_Exercise A:_ Copy the records word for word, starting at the line that contains "Task: Click the hakuna.extension logo" and ending at the last line of the records.
_Exercise B:_ Pick up the news story about the book on the Parsis of Singapore where it stops, and keep writing it.

_Reading text:_
Ex-pilot completes late wife’s book on Parsis

ST_20170420_XGRACE_3088420After the death of his wife Suna to illness in 2015, former pilot Rustom J. Kanga was determined to finish her final project – the book she had been writing since 2014 on the Parsi community in Singapore.

Her legacy – The Parsis Of Singapore: History, Culture, Cuisine – was launched yesterday at the Mica Building. About 300 people, including 80 Parsis, attended the event. The book is the first written on the social history of the local Parsi community, said the publisher, Epigram Books.

In his speech yesterday, Mr Kanga said: “Suna, this is your labour of love, and we are all proud and thankful of the voice you have given to the Parsis of Singapore.”

Mrs Kanga had been motivated to write the book as she had often been asked about Parsis in her 41 years here.

After her death, a friend recommended Ms Subina Aurora Khaneja, 54, a full-time writer and artist, to Mr Kanga to help finish it.

Mr Kanga and Ms Khaneja spent 10 to 12 hours a day poring over archives, sourcing for photographs and individually tasting more than 40 Parsi recipes.

Ms Khaneja, who is not Parsi and had not met Mrs Kanga, said it was “a very fulfilling journey”.

“I felt I got to know Suna through the people she met,” she said.

_Dataset content:_
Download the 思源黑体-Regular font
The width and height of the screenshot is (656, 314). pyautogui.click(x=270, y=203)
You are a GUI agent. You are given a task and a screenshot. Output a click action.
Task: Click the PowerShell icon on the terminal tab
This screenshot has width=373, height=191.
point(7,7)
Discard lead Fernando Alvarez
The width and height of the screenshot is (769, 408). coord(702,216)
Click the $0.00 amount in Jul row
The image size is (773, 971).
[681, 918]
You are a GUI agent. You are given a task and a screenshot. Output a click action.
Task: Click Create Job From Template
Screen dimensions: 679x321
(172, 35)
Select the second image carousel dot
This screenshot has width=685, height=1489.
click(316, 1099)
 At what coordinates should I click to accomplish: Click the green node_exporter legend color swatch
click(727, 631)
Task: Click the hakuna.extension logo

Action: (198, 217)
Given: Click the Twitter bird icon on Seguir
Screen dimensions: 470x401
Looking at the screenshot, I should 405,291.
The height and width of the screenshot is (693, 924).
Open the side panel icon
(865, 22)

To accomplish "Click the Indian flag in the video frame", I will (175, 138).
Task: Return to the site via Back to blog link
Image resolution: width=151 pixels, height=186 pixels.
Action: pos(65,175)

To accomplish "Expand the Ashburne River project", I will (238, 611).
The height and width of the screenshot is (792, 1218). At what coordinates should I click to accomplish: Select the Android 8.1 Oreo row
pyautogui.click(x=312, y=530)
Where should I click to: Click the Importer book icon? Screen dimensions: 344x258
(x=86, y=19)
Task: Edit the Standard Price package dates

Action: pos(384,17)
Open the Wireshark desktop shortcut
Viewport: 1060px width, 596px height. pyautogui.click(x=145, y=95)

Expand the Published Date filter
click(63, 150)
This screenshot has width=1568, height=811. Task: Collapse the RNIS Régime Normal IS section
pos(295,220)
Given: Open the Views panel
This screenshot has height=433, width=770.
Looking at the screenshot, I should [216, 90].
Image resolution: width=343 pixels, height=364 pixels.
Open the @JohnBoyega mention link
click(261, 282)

_Exercise output A:_
Task: Click the hakuna.extension logo

Action: (198, 217)
Given: Click the Twitter bird icon on Seguir
Screen dimensions: 470x401
Looking at the screenshot, I should 405,291.
The height and width of the screenshot is (693, 924).
Open the side panel icon
(865, 22)

To accomplish "Click the Indian flag in the video frame", I will (175, 138).
Task: Return to the site via Back to blog link
Image resolution: width=151 pixels, height=186 pixels.
Action: pos(65,175)

To accomplish "Expand the Ashburne River project", I will (238, 611).
The height and width of the screenshot is (792, 1218). At what coordinates should I click to accomplish: Select the Android 8.1 Oreo row
pyautogui.click(x=312, y=530)
Where should I click to: Click the Importer book icon? Screen dimensions: 344x258
(x=86, y=19)
Task: Edit the Standard Price package dates

Action: pos(384,17)
Open the Wireshark desktop shortcut
Viewport: 1060px width, 596px height. pyautogui.click(x=145, y=95)

Expand the Published Date filter
click(63, 150)
This screenshot has width=1568, height=811. Task: Collapse the RNIS Régime Normal IS section
pos(295,220)
Given: Open the Views panel
This screenshot has height=433, width=770.
Looking at the screenshot, I should [216, 90].
Image resolution: width=343 pixels, height=364 pixels.
Open the @JohnBoyega mention link
click(261, 282)

_Exercise output B:_
Ms Khaneja added facts on Parsi theatre and textiles to the book, as well as uncovered anecdotes of Parsis here.

The Parsis are descended from Persians who moved to India in the 8th century from present-day Iran after the Persian Sassanid Empire was conquered by Arab Muslims.

They had fled to maintain the freedom to practise their religion, Zoroastrianism, which is based on the teachings of the Persian prophet Zarathustra.

Settling along the coast of western India, the Parsis moved south to Surat and Mumbai to seek better fortunes. They became known as merchants and brokers in the 18th and 19th centuries.

Today, there are about 350 Parsis in Singapore. Some of them came forward eagerly to contribute – lending artefacts and clothes, as well as cooking dishes specially to be photographed for the book.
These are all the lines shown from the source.